Guess et al. (2023) showed in a prominent paper in Science that switching some users to a chronological (rather than algorithmic) feed for three months during the election in 2023 “did not significantly alter levels of issue polarization, affective polarization, political knowledge, or other key attitudes.” However, in a new correspondence, also in Science, Bagchi et al. (2024) question the validity of the prominent study. Meta changed the algorithm before the elections, which would call into question the study’s findings. Most specifically, Bagchi et al. (2024) argue the study may mislead readers “to conclude that the Facebook news feed algorithm used outside of the study period mitigates political misinformation compared to (the) reverse chronological feed.”
Bagchi et al. (2024) base their claims on an analysis of a large dataset released by Meta containing the amount of time users viewed, clicked, and shared URLs on Facebook. Using a list of outlets known for low-quality reporting (Media Bias Fact Check), they find a drop starting in early November 2020 that goes until early March 2021. These coincide with changes to the Facebook algorithm in November. Without such changes, Guess et al. (2023) may have found a positive effect!
Authors responded with their own letter, hereinafter Guess et al. (2024). They make three key arguments against Bagchi et al. (2024), all of which I found reasonable:
First, the experiment's internal validity is not impacted by these changes. Accurate causal conclusions can be reached for the specific period analyzed. Facebook did enact these changes, after all.
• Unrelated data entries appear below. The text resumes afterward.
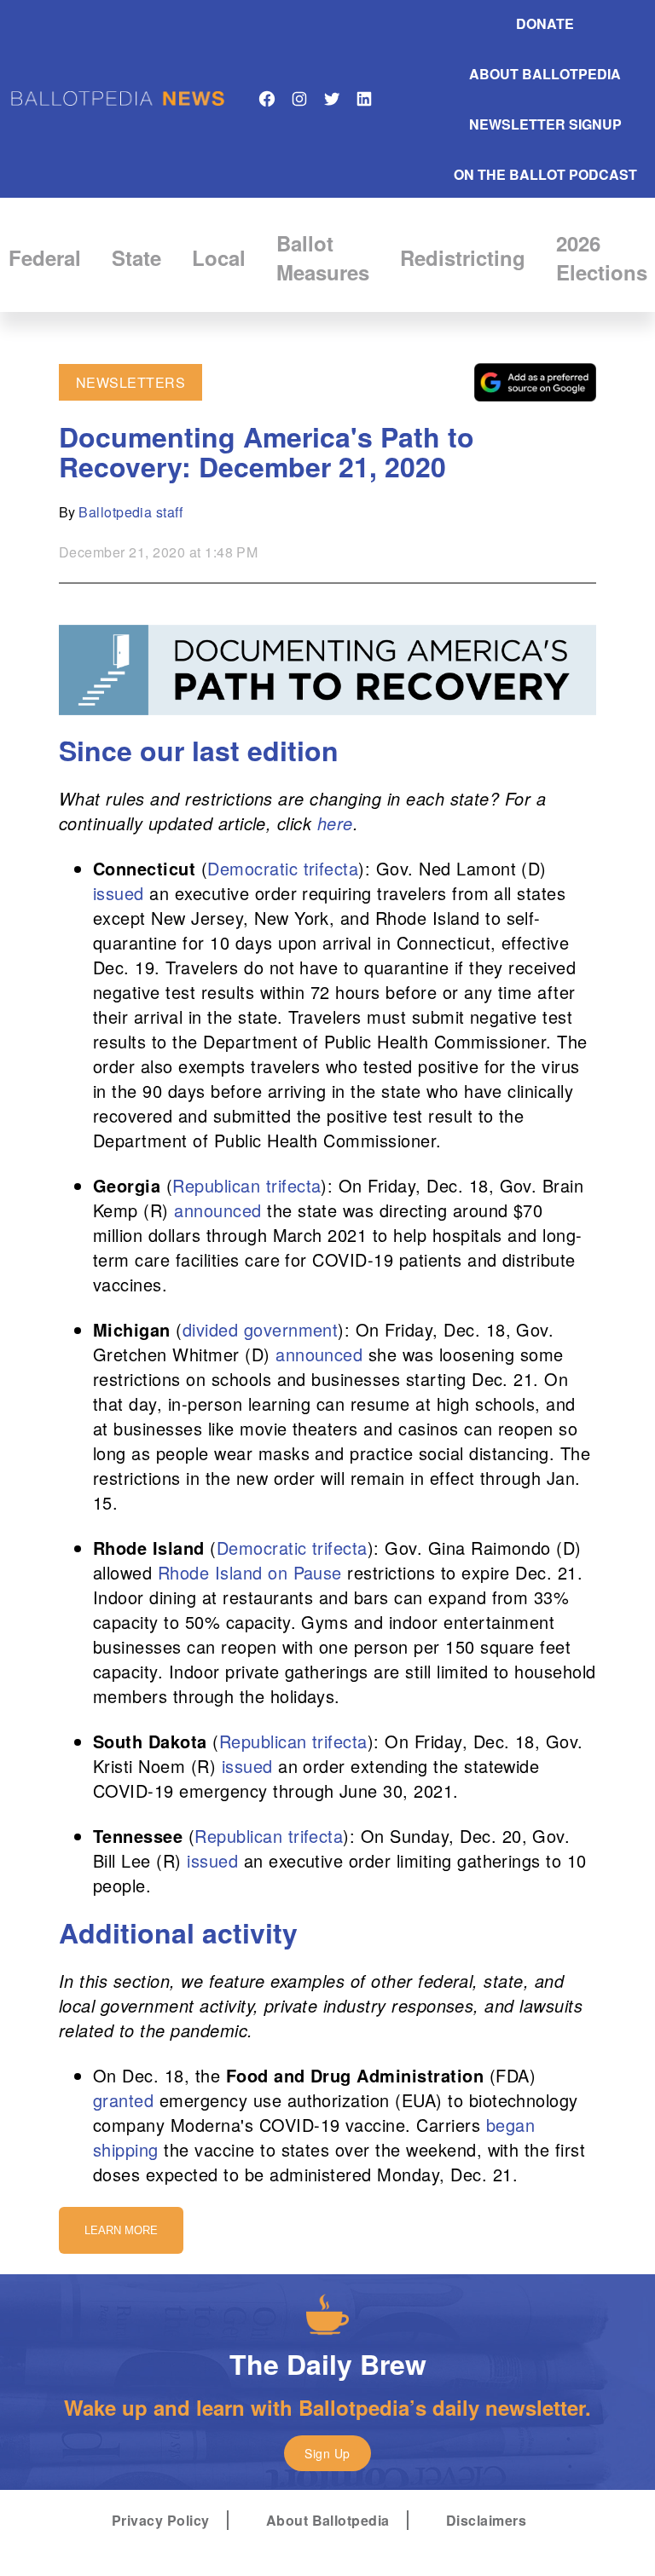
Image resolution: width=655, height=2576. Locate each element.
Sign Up (327, 2453)
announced (217, 1210)
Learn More (121, 2230)
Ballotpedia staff (130, 512)
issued (118, 893)
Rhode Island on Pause (250, 1572)
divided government (261, 1329)
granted (123, 2100)
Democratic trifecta (282, 868)
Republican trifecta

Second, the data analyzed by Bagchi et al. (2024) is incomplete, it only contains URLs shared more than 100 times, but not actual content posted on Facebook (which could be actually misleading). When analyzing Guess et al. (2023) data, they found little change in the number of unreliable sources pre- vs. post-study period. In other words, in their control group (where the recommender algorithm is enabled), they don’t observe this drop in the fraction of untrustworthy content.
Third, that the evidence used by Bagchi et al. (2024) is not causal. The “information ecosystem” was absolutely crazy between November 2020 and March 2021. Observed changes might have come from the many things that were going on, e.g., Biden got elected.
Things I wish the letters had done
After reading each letter, I wished that more analyzes had been conducted.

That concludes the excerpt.